#### Exercise objective
Restate the listing below word for word; no pictures belong in the copy.

#### Information shown
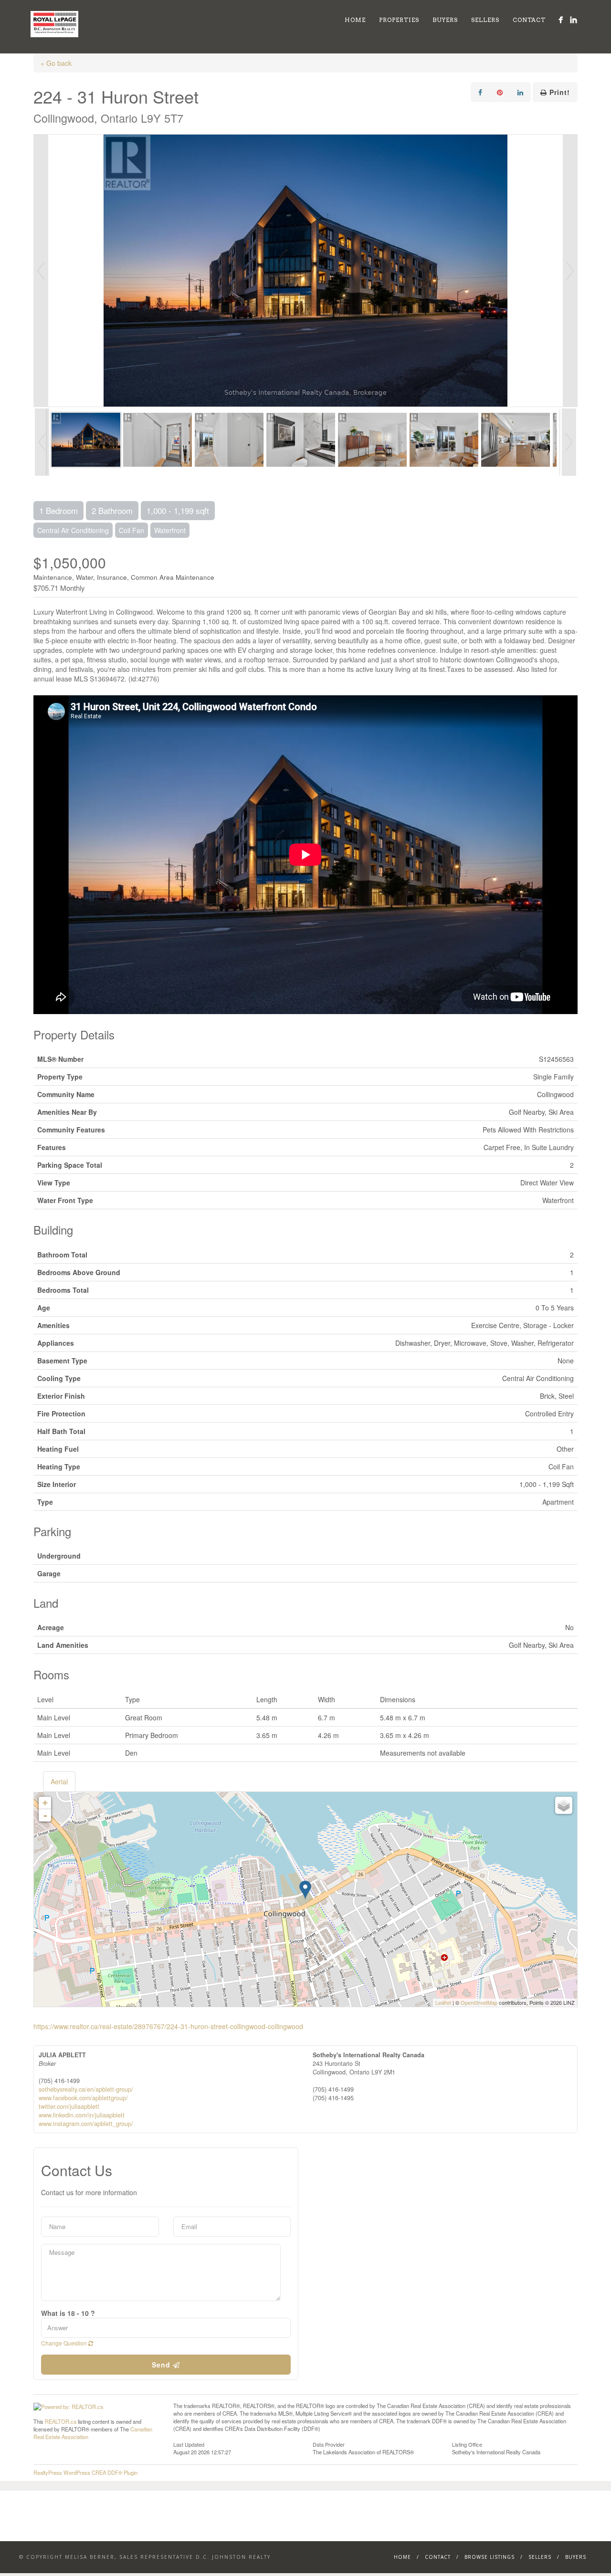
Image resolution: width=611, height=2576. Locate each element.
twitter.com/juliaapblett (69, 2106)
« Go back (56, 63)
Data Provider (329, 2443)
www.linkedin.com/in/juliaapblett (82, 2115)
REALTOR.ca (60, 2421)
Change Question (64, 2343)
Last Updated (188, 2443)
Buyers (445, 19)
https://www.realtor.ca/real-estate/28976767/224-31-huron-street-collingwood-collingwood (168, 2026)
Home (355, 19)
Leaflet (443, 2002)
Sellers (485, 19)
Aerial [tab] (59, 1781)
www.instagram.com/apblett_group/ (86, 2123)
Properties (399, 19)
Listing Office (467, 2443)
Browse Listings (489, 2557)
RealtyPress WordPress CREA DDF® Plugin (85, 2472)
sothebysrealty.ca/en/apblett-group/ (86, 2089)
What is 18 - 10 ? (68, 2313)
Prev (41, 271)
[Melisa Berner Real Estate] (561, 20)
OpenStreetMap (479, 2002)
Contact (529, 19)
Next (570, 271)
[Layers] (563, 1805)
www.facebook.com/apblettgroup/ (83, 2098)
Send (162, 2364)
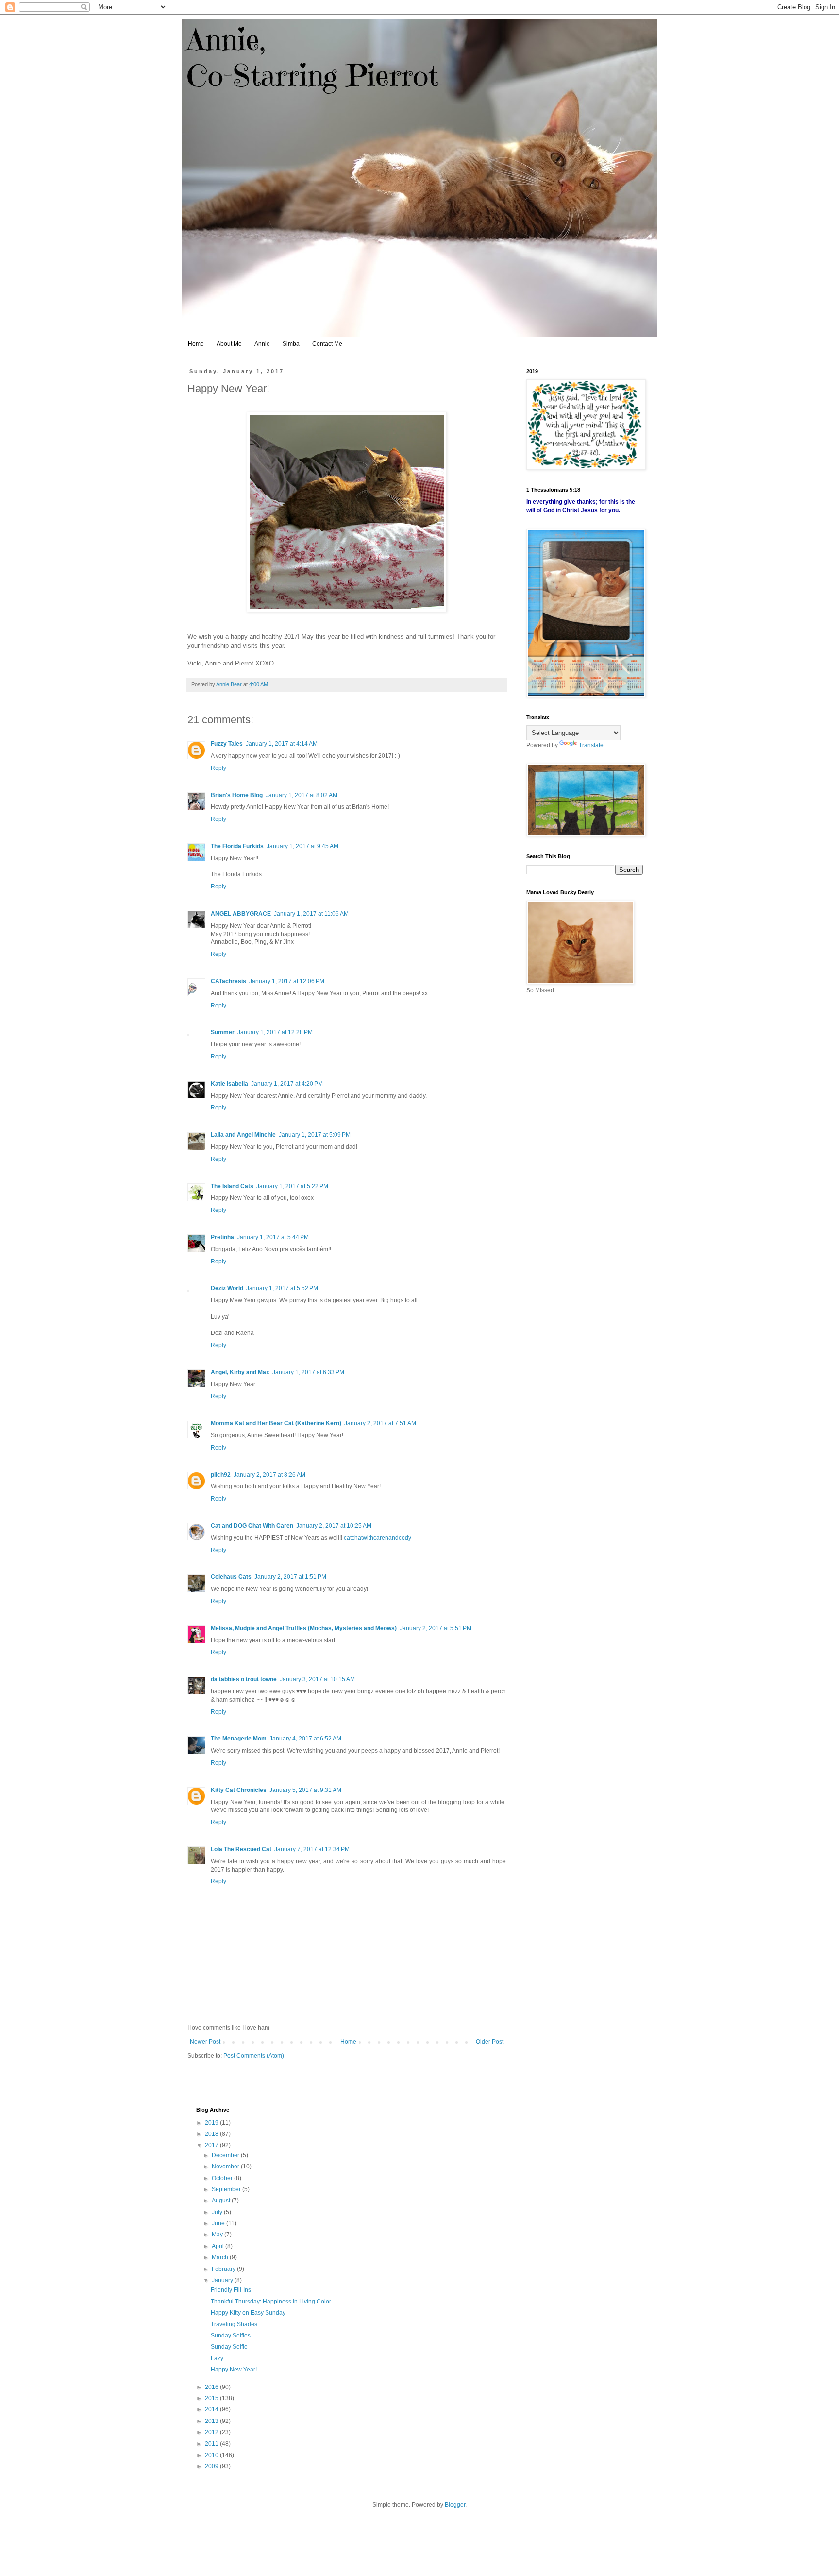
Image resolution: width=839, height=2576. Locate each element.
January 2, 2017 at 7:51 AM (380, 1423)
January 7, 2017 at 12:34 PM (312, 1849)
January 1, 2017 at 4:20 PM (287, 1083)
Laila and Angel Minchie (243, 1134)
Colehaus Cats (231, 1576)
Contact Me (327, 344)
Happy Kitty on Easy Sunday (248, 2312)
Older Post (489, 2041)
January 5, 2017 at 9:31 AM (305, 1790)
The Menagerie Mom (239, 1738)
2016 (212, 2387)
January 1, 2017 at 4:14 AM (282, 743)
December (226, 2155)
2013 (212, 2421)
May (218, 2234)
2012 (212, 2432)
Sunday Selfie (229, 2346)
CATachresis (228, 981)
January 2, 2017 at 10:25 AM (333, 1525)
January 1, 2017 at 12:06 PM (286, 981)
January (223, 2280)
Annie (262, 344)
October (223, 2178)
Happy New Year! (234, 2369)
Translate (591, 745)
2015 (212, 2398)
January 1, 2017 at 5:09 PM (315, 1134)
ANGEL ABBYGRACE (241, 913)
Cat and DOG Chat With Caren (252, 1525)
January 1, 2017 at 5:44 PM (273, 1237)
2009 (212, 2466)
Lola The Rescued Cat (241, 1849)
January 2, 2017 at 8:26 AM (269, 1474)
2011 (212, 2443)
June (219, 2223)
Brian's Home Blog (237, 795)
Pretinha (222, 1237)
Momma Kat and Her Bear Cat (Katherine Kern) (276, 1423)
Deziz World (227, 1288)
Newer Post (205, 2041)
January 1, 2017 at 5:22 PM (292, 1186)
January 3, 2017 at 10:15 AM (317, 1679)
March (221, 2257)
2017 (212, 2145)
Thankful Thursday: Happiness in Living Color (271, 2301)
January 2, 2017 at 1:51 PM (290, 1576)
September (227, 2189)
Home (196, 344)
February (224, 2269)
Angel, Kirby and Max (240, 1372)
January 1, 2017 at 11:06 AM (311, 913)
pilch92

#### Answer area
Image resolution: width=611, height=2576. Locate each element.
twitter.com/juliaapblett (69, 2106)
« Go back (56, 63)
Data Provider (329, 2443)
www.linkedin.com/in/juliaapblett (82, 2115)
REALTOR.ca (60, 2421)
Change Question (64, 2343)
Last Updated (188, 2443)
Buyers (445, 19)
https://www.realtor.ca/real-estate/28976767/224-31-huron-street-collingwood-collingwood (168, 2026)
Home (355, 19)
Leaflet (443, 2002)
Sellers (485, 19)
Aerial [tab] (59, 1781)
www.instagram.com/apblett_group/ (86, 2123)
Properties (399, 19)
Listing Office (467, 2443)
Browse Listings (489, 2557)
RealtyPress WordPress CREA DDF® Plugin (85, 2472)
sothebysrealty.ca/en/apblett-group/ (86, 2089)
What is 18 - 10 ? (68, 2313)
Prev (41, 271)
[Melisa Berner Real Estate] (561, 20)
OpenStreetMap (479, 2002)
Contact (529, 19)
Next (570, 271)
[Layers] (563, 1805)
www.facebook.com/apblettgroup/ (83, 2098)
Send (162, 2364)
Image resolution: width=839, height=2576. Locate each element.
January 2, 2017 at 7:51 AM (380, 1423)
January 7, 2017 at 12:34 PM (312, 1849)
January 1, 2017 at 4:20 PM (287, 1083)
Laila and Angel Minchie (243, 1134)
Colehaus Cats (231, 1576)
Contact Me (327, 344)
Happy Kitty on Easy Sunday (248, 2312)
Older Post (489, 2041)
January 5, 2017 at 9:31 AM (305, 1790)
The Menagerie Mom (239, 1738)
2016 (212, 2387)
January 1, 2017 at 4:14 AM (282, 743)
December (226, 2155)
2013 (212, 2421)
May (218, 2234)
2012 (212, 2432)
Sunday Selfie (229, 2346)
CATachresis (228, 981)
January 2, 2017 at 10:25 AM (333, 1525)
January 1, 2017 at 12:06 PM (286, 981)
January (223, 2280)
Annie (262, 344)
October (223, 2178)
Happy New Year! (234, 2369)
Translate (591, 745)
2015 (212, 2398)
January 1, 2017 at 5:09 PM (315, 1134)
ANGEL ABBYGRACE (241, 913)
Cat and DOG Chat With Caren (252, 1525)
January 1, 2017 at 5:44 PM (273, 1237)
2009 (212, 2466)
Lola The Rescued Cat (241, 1849)
January 2, 2017 at 8:26 AM (269, 1474)
2011 (212, 2443)
June (219, 2223)
Brian's Home Blog (237, 795)
Pretinha (222, 1237)
Momma Kat and Her Bear Cat (Katherine Kern) (276, 1423)
Deziz World (227, 1288)
Newer Post (205, 2041)
January 1, 2017 at 5:22 PM (292, 1186)
January 3, 2017 at 10:15 AM (317, 1679)
March (221, 2257)
2017 (212, 2145)
Thankful Thursday: Happiness in Living Color (271, 2301)
January 2, 2017 at 1:51 PM (290, 1576)
September (227, 2189)
Home (196, 344)
February (224, 2269)
Angel, Kirby and Max (240, 1372)
January 1, 2017 at 11:06 AM (311, 913)
pilch92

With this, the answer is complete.